EXERCISE BRIEF = The data below holds the lines to copy: everything from the line containing "Disable the automation rule toggle" to the line containing "Image resolution: width=640", both ends included, set down exactly.

MATERIAL FOR THIS EXERCISE =
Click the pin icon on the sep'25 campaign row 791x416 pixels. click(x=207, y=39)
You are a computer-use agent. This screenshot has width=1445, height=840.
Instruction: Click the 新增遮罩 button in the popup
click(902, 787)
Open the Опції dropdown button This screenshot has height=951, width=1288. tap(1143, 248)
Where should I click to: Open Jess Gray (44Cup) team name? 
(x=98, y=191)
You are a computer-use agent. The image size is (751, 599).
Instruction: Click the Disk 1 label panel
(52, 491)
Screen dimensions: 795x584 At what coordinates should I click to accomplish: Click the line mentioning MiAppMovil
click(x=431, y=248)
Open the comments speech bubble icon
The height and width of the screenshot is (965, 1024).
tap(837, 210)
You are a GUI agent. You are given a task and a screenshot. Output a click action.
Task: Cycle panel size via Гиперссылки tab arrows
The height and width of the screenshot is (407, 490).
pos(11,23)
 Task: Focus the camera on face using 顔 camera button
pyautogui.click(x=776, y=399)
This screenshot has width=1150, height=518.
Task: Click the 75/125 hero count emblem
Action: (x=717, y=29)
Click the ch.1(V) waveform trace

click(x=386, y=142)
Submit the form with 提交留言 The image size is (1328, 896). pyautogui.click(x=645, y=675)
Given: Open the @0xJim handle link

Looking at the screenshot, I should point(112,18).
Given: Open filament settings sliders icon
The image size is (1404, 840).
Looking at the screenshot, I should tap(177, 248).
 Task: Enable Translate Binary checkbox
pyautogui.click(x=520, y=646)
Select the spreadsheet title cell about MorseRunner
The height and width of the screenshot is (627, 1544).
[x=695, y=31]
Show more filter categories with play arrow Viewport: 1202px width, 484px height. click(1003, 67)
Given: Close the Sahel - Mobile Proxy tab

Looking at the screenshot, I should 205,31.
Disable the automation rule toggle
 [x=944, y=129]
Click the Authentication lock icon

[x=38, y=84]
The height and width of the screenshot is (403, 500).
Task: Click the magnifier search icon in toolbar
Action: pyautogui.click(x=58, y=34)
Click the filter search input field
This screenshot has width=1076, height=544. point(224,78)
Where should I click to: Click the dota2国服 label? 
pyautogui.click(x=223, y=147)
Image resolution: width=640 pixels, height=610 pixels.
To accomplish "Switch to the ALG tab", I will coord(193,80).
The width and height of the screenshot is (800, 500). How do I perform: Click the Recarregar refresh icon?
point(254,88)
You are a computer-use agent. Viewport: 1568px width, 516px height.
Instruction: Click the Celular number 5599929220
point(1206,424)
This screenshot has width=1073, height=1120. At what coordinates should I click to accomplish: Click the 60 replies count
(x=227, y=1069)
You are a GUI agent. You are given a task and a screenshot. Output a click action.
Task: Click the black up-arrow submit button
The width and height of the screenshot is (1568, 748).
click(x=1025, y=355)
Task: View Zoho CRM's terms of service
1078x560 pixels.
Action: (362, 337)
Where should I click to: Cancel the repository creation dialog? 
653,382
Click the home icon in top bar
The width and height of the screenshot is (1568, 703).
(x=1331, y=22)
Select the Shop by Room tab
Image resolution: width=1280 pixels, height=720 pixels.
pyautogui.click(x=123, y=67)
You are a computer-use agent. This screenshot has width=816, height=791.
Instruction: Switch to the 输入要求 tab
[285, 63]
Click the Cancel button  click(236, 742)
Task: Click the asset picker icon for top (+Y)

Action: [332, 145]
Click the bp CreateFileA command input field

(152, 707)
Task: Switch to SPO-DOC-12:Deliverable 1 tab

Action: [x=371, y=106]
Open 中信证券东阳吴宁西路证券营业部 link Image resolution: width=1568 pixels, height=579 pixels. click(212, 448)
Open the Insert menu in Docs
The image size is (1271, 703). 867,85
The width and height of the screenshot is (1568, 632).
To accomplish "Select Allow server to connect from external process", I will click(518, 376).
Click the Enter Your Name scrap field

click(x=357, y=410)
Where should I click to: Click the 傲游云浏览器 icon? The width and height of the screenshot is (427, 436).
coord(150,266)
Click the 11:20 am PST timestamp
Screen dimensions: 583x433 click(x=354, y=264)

SOLUTION FOR THIS PROBLEM =
Disable the automation rule toggle
 [x=944, y=129]
Click the Authentication lock icon

[x=38, y=84]
The height and width of the screenshot is (403, 500).
Task: Click the magnifier search icon in toolbar
Action: pyautogui.click(x=58, y=34)
Click the filter search input field
This screenshot has width=1076, height=544. point(224,78)
Where should I click to: Click the dota2国服 label? 
pyautogui.click(x=223, y=147)
Image resolution: width=640 pixels, height=610 pixels.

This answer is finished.